Aussi, il est temps pour nous de dire toute l’admiration que nous portons à Natalie Dessay. Les rieurs y verront un signe supplémentaire de notre cynisme. Pourtant, cette admiration est sincère. Simplement, elle ne résulte pas des traits censément admirables usuellement prêtés à Natalie Dessay par le tout-venant de la critique. Ainsi, nous ne sommes pas du tout fascinés par l’actrice, que toujours nous trouvâmes un peu mécanique, un peu prévisible. Nous ne sommes pas non plus épatés par l’ambition vocale, par la défonce que s’est imposée cette soprano léger colorature pour endosser des rôles plus significatifs. Nous ne sommes pas non plus particulièrement béats devant l’instrument lui-même, de timbre assez neutre et d’une technique dont la perfection rapidement s’est étiolée. Enfin, nous ne prêtons aucun crédit à la stature médiatique de Natalie Dessay, à ses coups de gueule et à l’exposition sporadique de sa philosophie de la vie.
Non, ce que nous admirons chez Natalie Dessay, ce n’est pas cela. Ce que nous admirons, c’est ce qui produit tout cela. C’est, pour ainsi dire, le tempérament artiste. C’est le fait que, avec toutes ses outrances et parfois ses limites, Natalie Dessay est une chanteuse d’opéra qui s’est voulue de plain-pied avec ce qui, à l’opéra, ressortit vraiment à l’art, et non à la technique, à l’artisanat, à la routine, à la tradition. Profondément nous avons toujours été impressionné par son questionnement, qui pourrait se résumer ainsi : « qu’y a-t-il dans ce genre défunt, boursouflé, dépassé, qui me transcende et qui me porte ? ». Tout le reste vient de cela, pour le meilleur et pour le pire : tout, donc, est empreint d’une sorte de radicalité qui, parfois, verse dans le contestable voire le ridicule, mais qui toujours ose une réponse à cette question centrale. Elle fait partie de ces rares artistes qui ont le sentiment du mystère lyrique. Elle l’a cherché partout, au-delà de ses limites vocales. Elle a poursuivi une sorte de mirage idéal de ce que pourrait ou devrait être l’art lyrique, et sans cesse elle a fait l’épreuve de la frustration. Malgré tous ses dons vocaux, elle a cherché à aller vers ce qui, dans l’art lyrique, brûle et non vers ce qui simplement plaît. Et d’abord vers ce qui la brûlerait, elle, qui n’est pas toujours ce qui nous brûle, nous. C’est pourquoi cette quête nous a parfois laissé sur le bas-côté.

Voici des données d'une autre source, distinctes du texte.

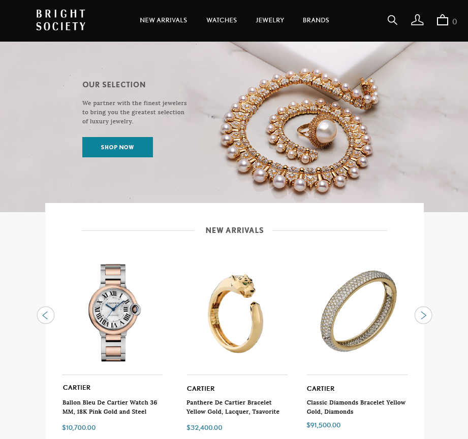Screen dimensions: 468x439
Task: Open the user account icon
Action: click(417, 20)
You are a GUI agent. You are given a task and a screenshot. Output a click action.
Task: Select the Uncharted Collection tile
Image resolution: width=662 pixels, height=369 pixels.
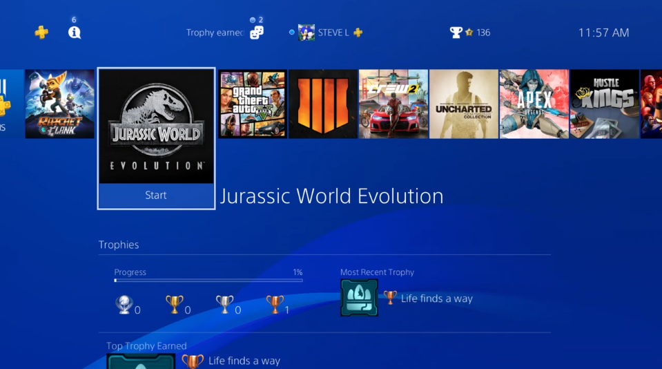point(464,104)
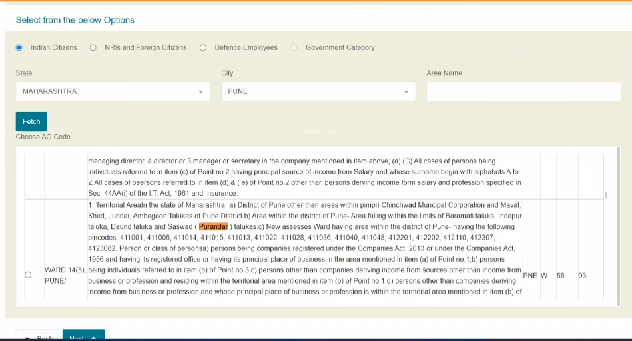This screenshot has height=341, width=632.
Task: Click the chevron arrow in City field
Action: coord(406,91)
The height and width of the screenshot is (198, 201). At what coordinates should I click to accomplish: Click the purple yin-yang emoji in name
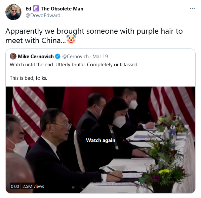pyautogui.click(x=36, y=9)
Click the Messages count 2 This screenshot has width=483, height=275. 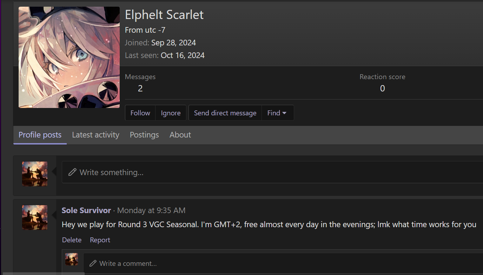pos(140,89)
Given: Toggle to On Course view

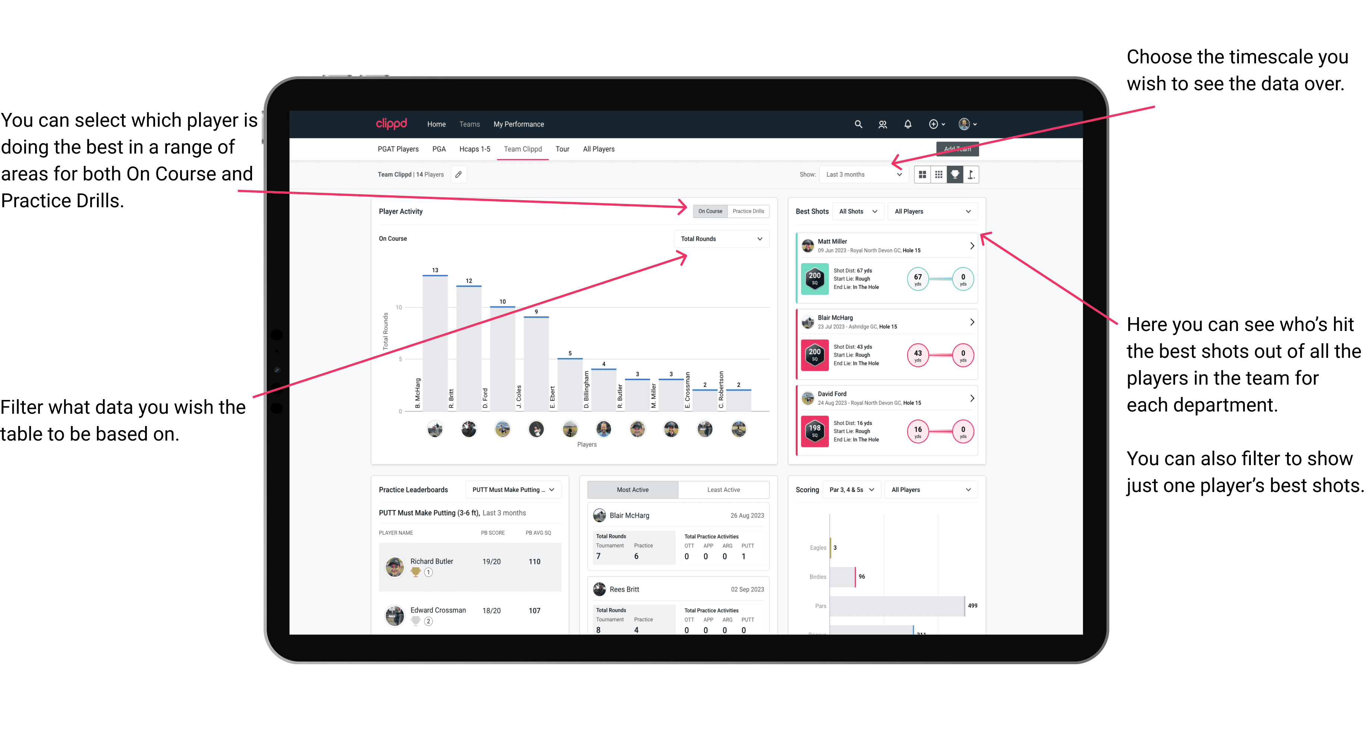Looking at the screenshot, I should tap(712, 211).
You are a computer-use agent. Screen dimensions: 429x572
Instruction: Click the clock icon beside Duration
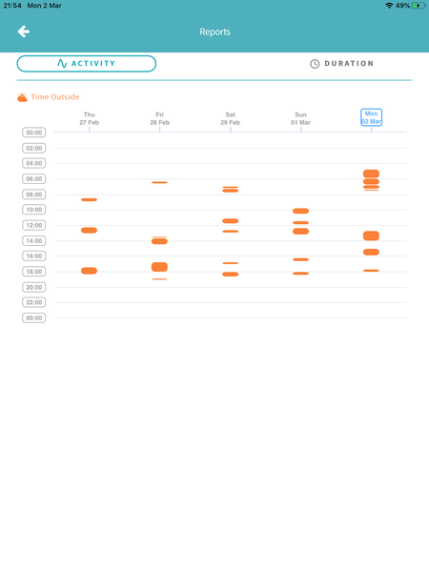(315, 64)
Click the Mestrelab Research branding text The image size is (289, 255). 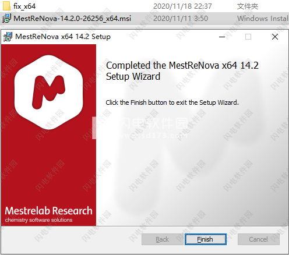click(x=48, y=211)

Si Natalie Dessay s’est (temporairement ?) retirée des scènes lyriques, c’est sans doute parce que la limite avait été atteinte où la frustration était plus certaine que l’accomplissement. « Qu’est-ce que je fous là ? » l’a emporté sur « Eurêka ». Et peut-être en effet sa quête d’artiste n’est-elle pas exclusive : ses questions profondes pourraient se poser et peut-être se résoudre dans d’autres types d’art, un peu comme Fischer-Dieskau fit avec la peinture, où se décèle une part de son génie que même ses interprétations musicales ne révèlent pas.
Il y a fort à parier cependant que l’énigme – personnelle, esthétique, métaphysique – que Natalie Dessay tente de percer à jour ne se concentre nulle part aussi puissamment que dans la musique. C’est aussi pourquoi nous aimons Natalie Dessay : si elle n’est pas notre chanteuse préférée, elle est une des musiciennes que nous écoutons le plus attentivement. Et nous sommes certains que cessant d’être diva, elle restera musicienne.